- Opening Delimiter -

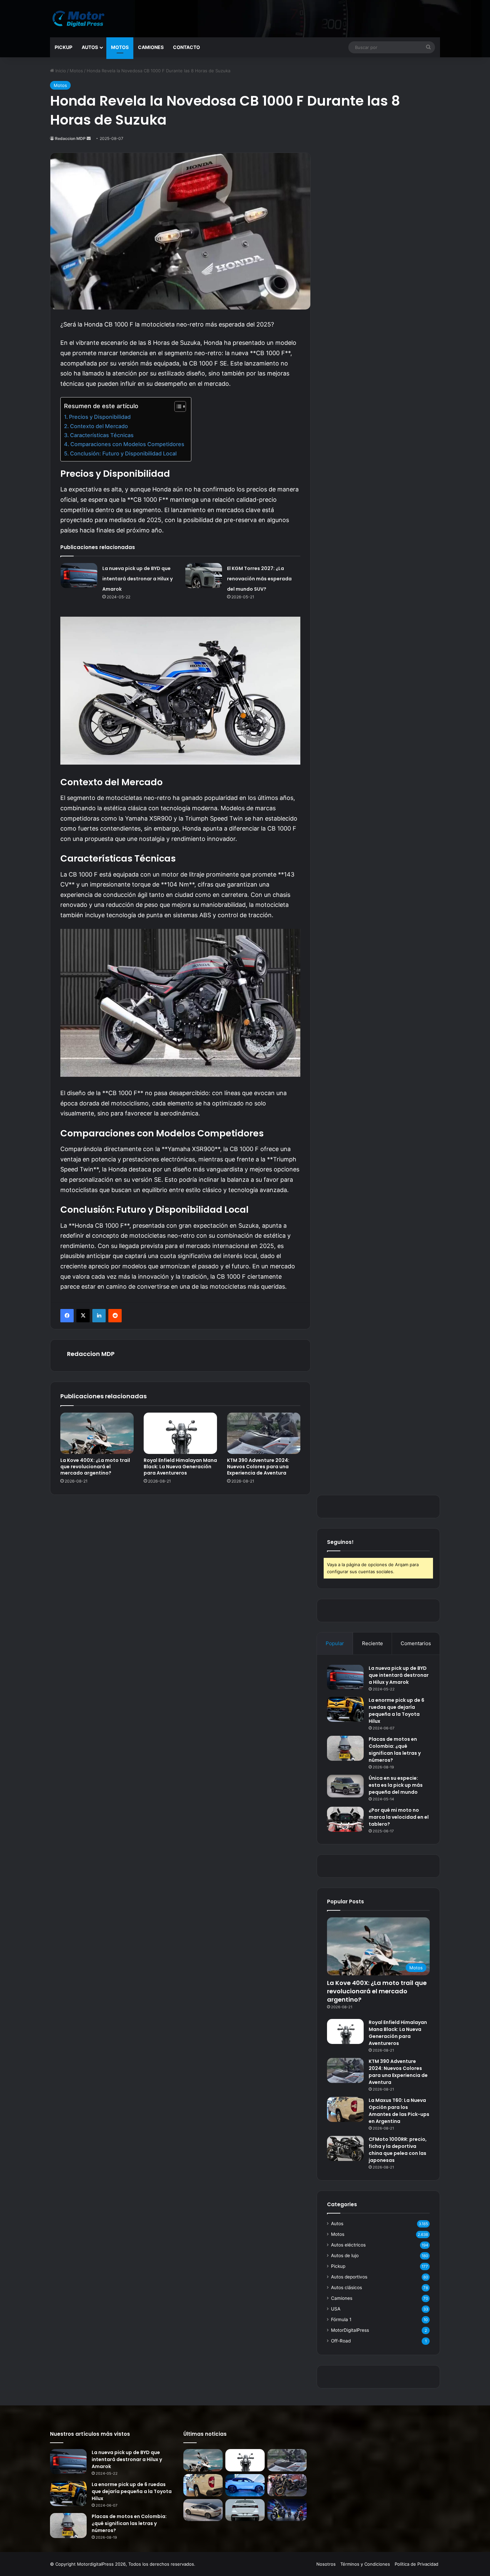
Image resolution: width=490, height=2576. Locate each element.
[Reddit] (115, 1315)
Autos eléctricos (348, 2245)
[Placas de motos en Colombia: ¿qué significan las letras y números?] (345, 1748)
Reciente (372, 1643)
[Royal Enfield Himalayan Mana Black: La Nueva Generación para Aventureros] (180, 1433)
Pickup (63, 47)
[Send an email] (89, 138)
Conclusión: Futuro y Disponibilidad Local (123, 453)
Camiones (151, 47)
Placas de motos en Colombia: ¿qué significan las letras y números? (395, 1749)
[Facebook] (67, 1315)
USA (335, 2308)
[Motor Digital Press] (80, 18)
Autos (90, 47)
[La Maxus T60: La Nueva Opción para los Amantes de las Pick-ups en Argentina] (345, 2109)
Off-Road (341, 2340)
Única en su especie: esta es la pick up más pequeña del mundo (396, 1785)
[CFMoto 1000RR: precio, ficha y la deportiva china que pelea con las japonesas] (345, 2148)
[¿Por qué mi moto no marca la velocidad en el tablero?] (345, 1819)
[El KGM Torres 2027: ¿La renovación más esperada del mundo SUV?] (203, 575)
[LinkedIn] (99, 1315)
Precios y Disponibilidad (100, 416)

- Closing Delimiter -
- Opening Delimiter -

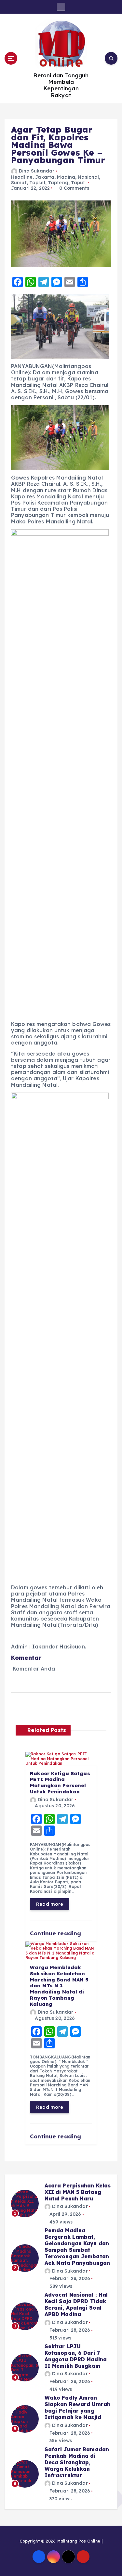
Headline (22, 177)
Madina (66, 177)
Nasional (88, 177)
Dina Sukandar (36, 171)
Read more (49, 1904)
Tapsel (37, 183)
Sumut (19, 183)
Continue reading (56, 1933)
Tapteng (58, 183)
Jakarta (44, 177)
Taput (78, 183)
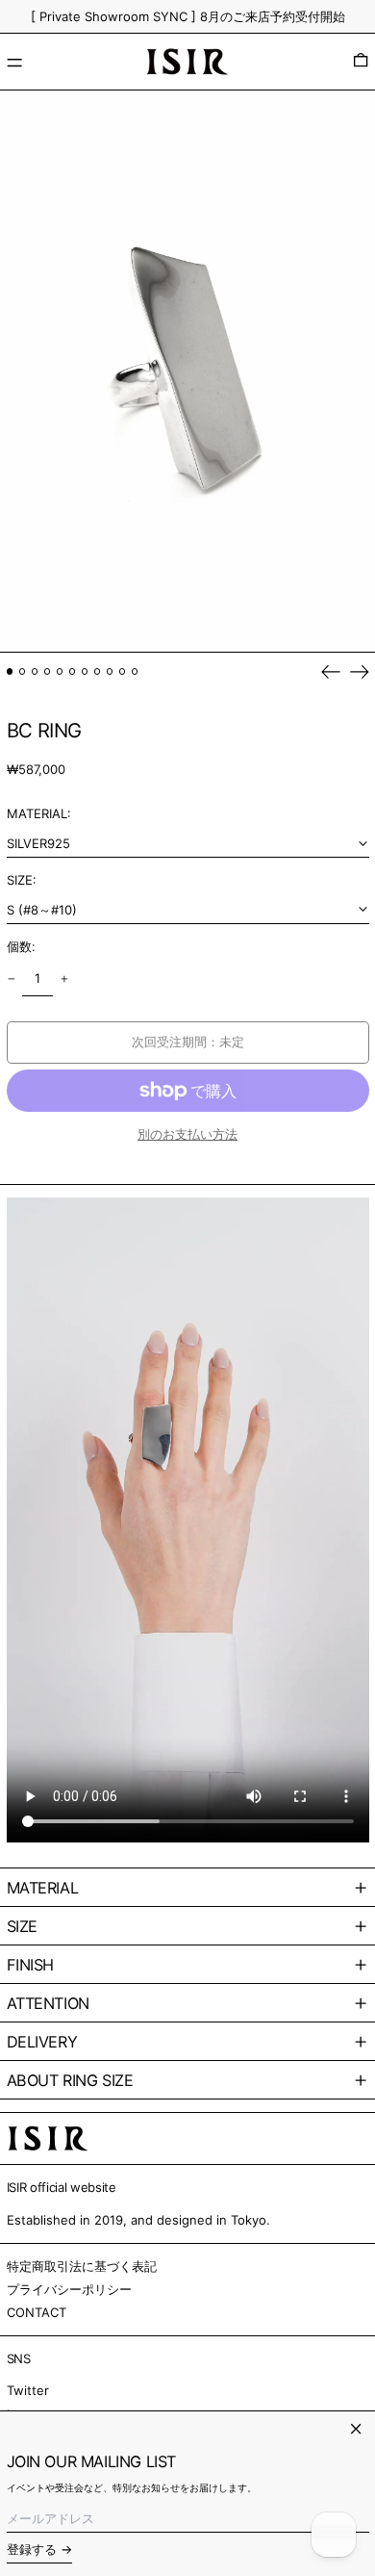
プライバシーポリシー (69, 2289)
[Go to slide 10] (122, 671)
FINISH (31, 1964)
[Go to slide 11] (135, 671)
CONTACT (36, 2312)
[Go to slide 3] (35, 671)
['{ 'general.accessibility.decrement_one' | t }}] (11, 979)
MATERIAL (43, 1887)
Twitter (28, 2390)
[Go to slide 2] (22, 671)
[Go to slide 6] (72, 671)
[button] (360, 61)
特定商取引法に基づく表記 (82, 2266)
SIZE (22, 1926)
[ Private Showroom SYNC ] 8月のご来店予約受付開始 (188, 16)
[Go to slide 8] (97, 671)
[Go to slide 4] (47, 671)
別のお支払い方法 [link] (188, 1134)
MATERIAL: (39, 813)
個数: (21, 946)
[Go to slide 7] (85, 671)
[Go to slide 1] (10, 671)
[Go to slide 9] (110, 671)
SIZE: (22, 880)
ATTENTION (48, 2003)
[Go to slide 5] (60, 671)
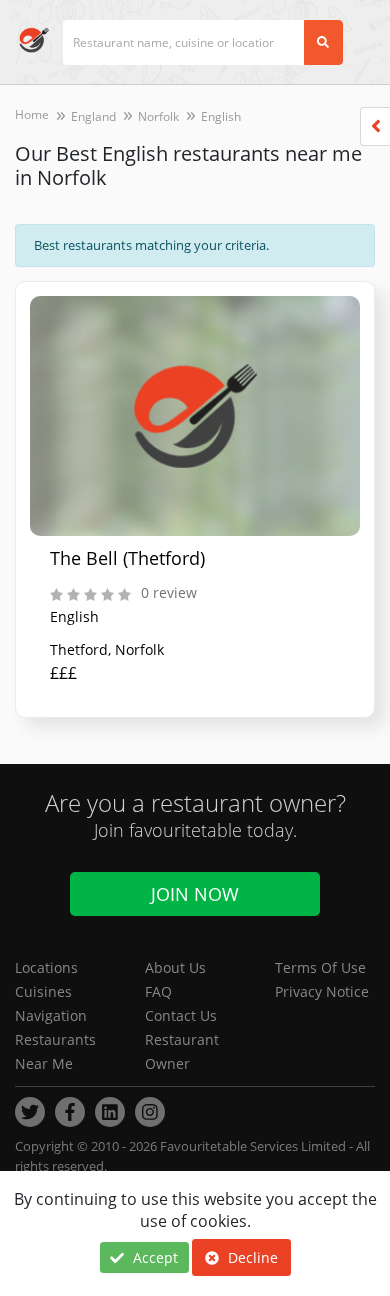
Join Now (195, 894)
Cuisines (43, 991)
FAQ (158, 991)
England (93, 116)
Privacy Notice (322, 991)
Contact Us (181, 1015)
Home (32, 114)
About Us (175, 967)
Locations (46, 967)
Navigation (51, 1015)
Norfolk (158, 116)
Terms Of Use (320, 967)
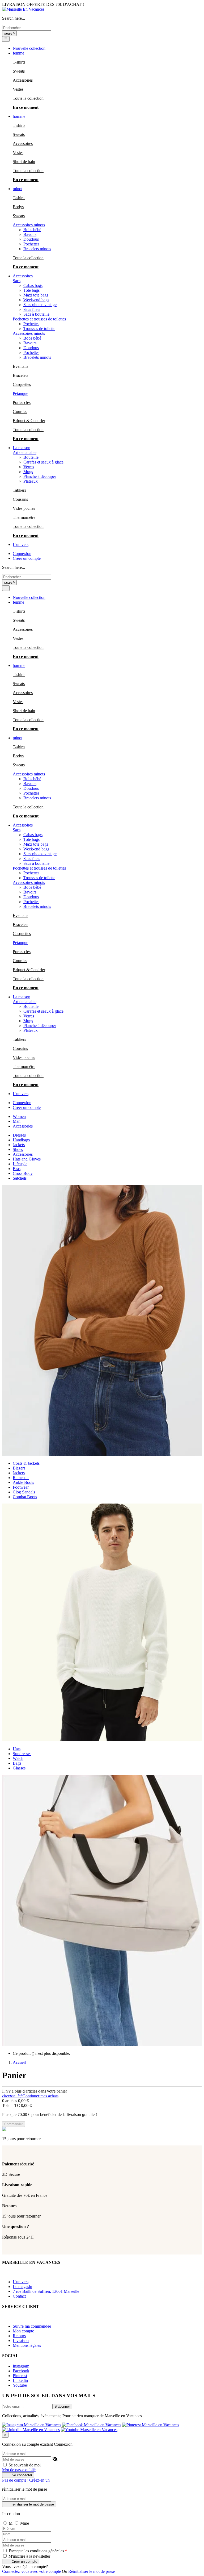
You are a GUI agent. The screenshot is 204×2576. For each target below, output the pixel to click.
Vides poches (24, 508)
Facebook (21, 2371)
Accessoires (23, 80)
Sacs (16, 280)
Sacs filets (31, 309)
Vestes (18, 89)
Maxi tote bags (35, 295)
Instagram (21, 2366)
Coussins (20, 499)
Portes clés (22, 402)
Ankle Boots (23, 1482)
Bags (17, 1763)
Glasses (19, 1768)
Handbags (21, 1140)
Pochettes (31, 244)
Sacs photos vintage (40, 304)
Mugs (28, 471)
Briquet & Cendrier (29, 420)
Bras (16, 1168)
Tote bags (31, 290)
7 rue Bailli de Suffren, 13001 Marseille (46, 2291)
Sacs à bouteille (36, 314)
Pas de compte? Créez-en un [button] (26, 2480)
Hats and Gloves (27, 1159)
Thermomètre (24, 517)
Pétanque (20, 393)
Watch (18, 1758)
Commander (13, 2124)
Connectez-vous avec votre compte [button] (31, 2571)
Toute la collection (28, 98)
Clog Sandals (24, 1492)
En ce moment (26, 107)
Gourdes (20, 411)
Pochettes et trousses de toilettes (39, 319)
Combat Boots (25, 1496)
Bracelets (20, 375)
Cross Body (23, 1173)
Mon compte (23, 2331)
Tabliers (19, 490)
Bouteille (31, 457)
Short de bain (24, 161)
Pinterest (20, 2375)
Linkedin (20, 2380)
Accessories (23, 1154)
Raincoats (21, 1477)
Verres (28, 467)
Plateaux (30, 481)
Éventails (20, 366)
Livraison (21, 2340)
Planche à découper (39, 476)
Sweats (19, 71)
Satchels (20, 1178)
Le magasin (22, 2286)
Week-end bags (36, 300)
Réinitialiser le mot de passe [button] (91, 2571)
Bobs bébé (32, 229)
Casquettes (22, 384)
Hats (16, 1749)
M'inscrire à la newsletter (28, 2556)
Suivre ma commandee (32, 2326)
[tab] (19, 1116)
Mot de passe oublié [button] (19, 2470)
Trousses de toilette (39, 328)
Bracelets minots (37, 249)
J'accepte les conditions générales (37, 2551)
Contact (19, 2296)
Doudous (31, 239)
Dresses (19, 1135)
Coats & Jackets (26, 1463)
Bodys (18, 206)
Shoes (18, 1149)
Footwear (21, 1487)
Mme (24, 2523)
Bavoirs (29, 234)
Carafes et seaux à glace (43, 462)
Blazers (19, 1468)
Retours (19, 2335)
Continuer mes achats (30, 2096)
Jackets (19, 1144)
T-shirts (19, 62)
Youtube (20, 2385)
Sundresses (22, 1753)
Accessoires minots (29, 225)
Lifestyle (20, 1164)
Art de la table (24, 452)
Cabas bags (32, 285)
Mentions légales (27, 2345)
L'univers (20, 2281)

- Closing Delimiter -

[Exercise prompt]: Copy out the lines above exactly, beginning at the one that contains "Conclusión: Futuro y" and ending at the one that contains "[CFMoto 1000RR: precio, ficha".

[Completed task]:
Conclusión: Futuro y Disponibilidad Local (123, 453)
Camiones (151, 47)
Placas de motos en Colombia: ¿qué significan las letras y números? (395, 1749)
[Facebook] (67, 1315)
USA (335, 2308)
[Motor Digital Press] (80, 18)
Autos (90, 47)
[La Maxus T60: La Nueva Opción para los Amantes de las Pick-ups en Argentina] (345, 2109)
Off-Road (341, 2340)
Única en su especie: esta es la pick up más pequeña del mundo (396, 1785)
[CFMoto 1000RR: precio, ficha y la deportiva china que pelea con las japonesas] (345, 2148)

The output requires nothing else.